Ms. Oliver joined MoginRubin LLP in 2017 after nearly ten years practicing as a complex business litigator in the New York office of Weil, Gotshal & Manges LLP. Jennifer’s practice is focused on antitrust, as well as complex business and investment litigation. Her previous clients include General Electric, Lehman Brothers, Bridgestone, Washington Mutual, The Walt Disney Company, ESPN, The Dow Chemical Company, General Motors, The Port Authority of New York and New Jersey, Forbes, and American Airlines. Jennifer’s experience includes active roles in several high-profile jury trials, serving as lead counsel in complex mediations, and arguing before courts at both the trial and appellate levels. In addition to her merger and cartel work, Jennifer has also litigated trade secrets, RICO conspiracies, securities fraud, unfair trade practices, breaches of contract and privacy cases. A strong advocate for pro bono work, Jennifer was a member of the pro bono team in the seminal Supreme Court case Ashcroft v. Iqbal.

Jennifer earned her B.S. (Business Administration), M.B.A., and J.D. degrees from the University at Buffalo, each with honors, where she also served as the Vice President of the undergraduate student body and was an editor of the Buffalo Law Review and Buffalo Intellectual Property Law Journal.
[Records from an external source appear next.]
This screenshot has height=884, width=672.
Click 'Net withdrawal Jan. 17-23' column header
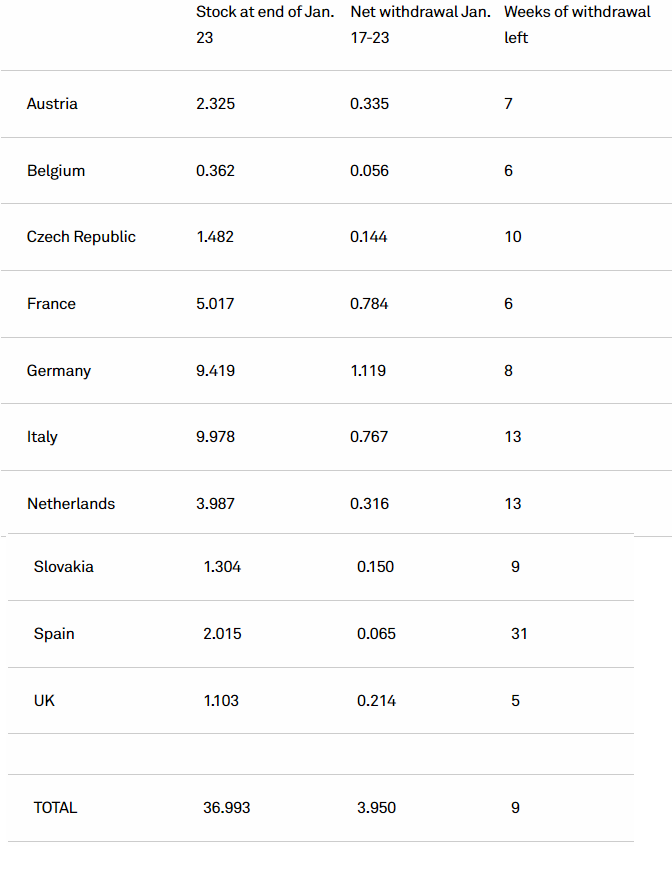[x=421, y=25]
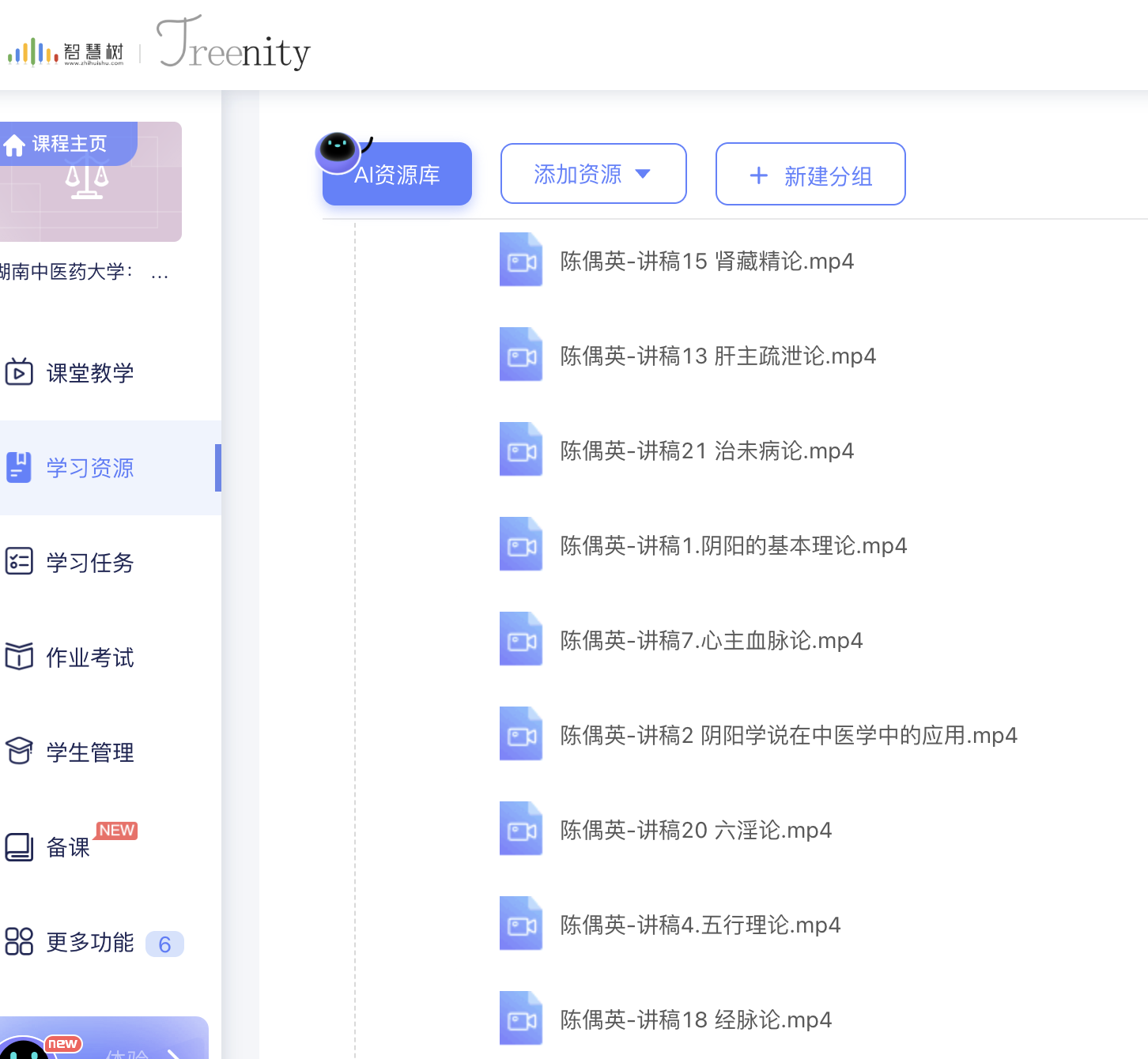Open 备课 section marked NEW
The height and width of the screenshot is (1059, 1148).
pos(68,847)
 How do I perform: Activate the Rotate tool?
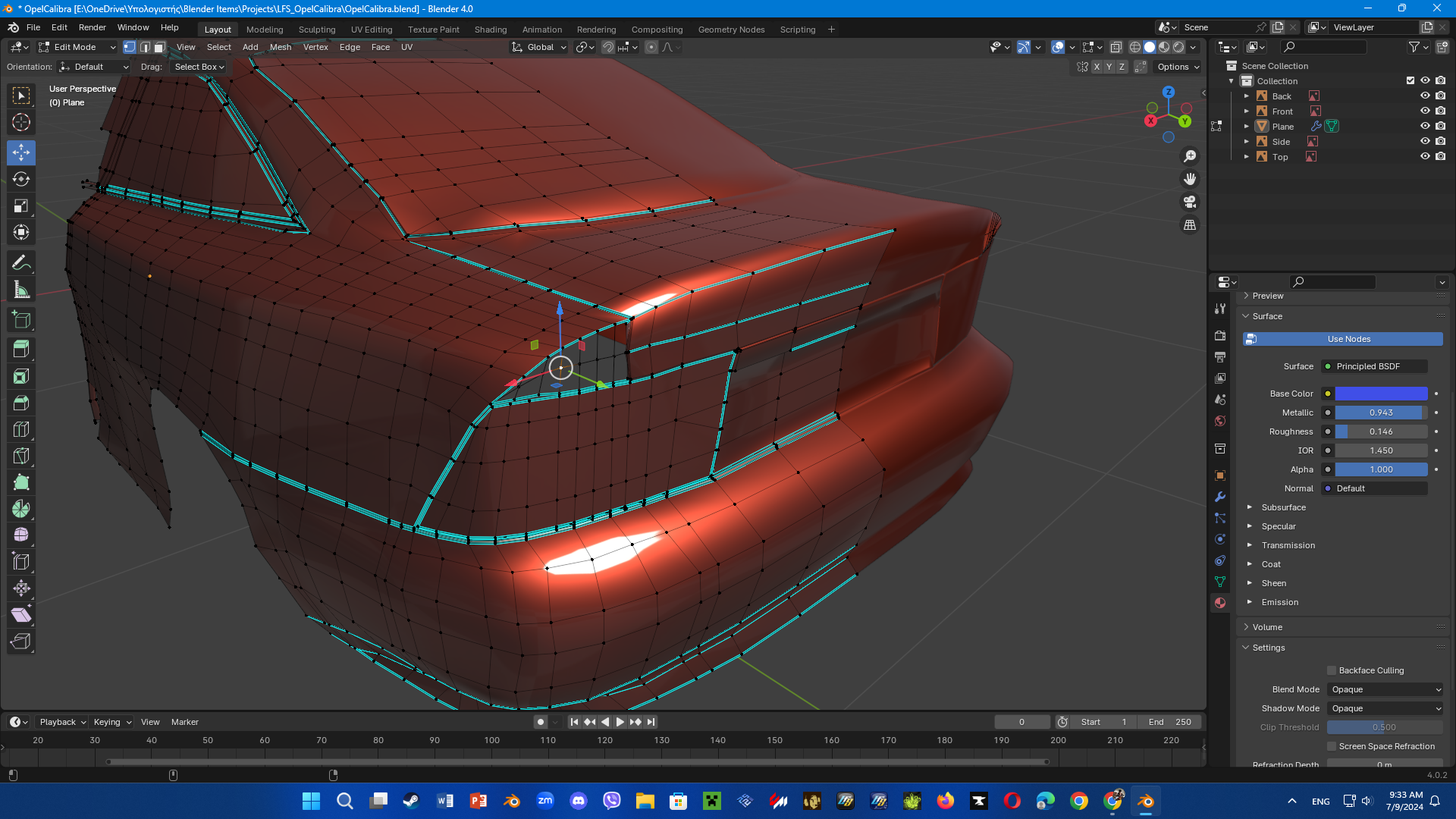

Jennifer is admitted to practice law in the Southern District of New York, Eastern District of New York, Northern District of California, Central District of California, and Southern District of California, and is an IAPP Certified Information Privacy Professional. She has also lived and worked in Tokyo, where she studied international law and worked as a clerk at one of Japan’s largest law firms. Jennifer was recently awarded with the 2018 International Advisory Experts Award for Complex Business Litigation in California.

Jennifer has been an active volunteer with the Junior League since 2015, where she helps spearhead initiatives to improve the lives of transition age foster youth in San Diego.